La estrategia se basa en la combinación de automatización y redistribución de responsabilidades. Mientras los bots de IA cubren funciones rutinarias o repetitivas, los trabajadores actuales absorben roles adicionales sin una compensación clara. Este modelo, aunque eficiente desde el punto de vista financiero, genera un aumento de estrés y desgaste en los equipos. El estudio señala que el 62% de las pymes encuestadas ha implementado esta práctica en los últimos 12 meses, priorizando la reducción de costos sobre la transparencia.

El contexto global de crisis económicas y presión por la digitalización acelera esta tendencia. En América Latina, donde la informalidad laboral es alta, la IA se presenta como una solución asequible para empresas que buscan mantener operaciones sin aumentar sus gastos fijos. Sin embargo, expertos advierten que esta práctica podría agravar la desigualdad laboral, especialmente en sectores con baja protección social. "No es una recesión tecnológica, sino una reconfiguración disfrazada de eficiencia", comenta Ana López, analista de tecnología en la Universidad de Buenos Aires.
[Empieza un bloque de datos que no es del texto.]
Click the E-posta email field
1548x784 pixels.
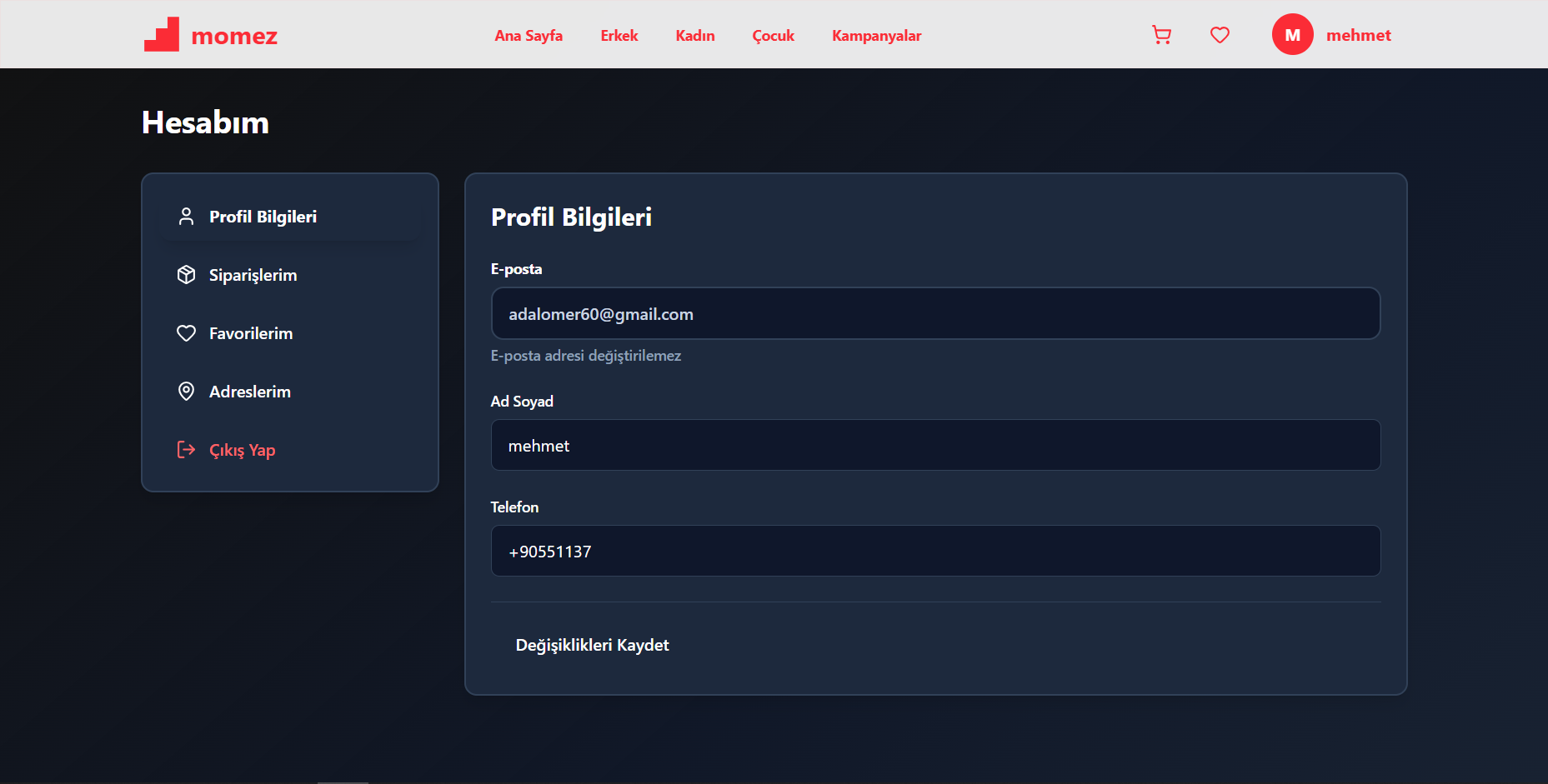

¿Por qué importa? Más allá del debate sobre la ética del trabajo, esta dinámica refleja una adaptación de las empresas a la era post-pandemia. La IA, inicialmente vista como un aliado para la productividad, ahora se usa como herramienta para externalizar responsabilidades. Para los profesionales tech, esto implica una necesidad urgente de actualizar habilidades y negociar nuevas dinámicas laborales. La pregunta clave es: ¿hasta cuándo los empleados podrán absorber la sobrecarga sin comprometer su bienestar?

Mientras las corporaciones grandes aún exploran cómo integrar la IA sin afectar su reputación, las pymes están definiendo un nuevo paradigma. El desafío no solo es técnico, sino también humano: equilibrar la innovación con la sostenibilidad del capital humano. En IAOnda, seguimos analizando cómo esta tendencia impacta el futuro del trabajo en la región hispanohablante.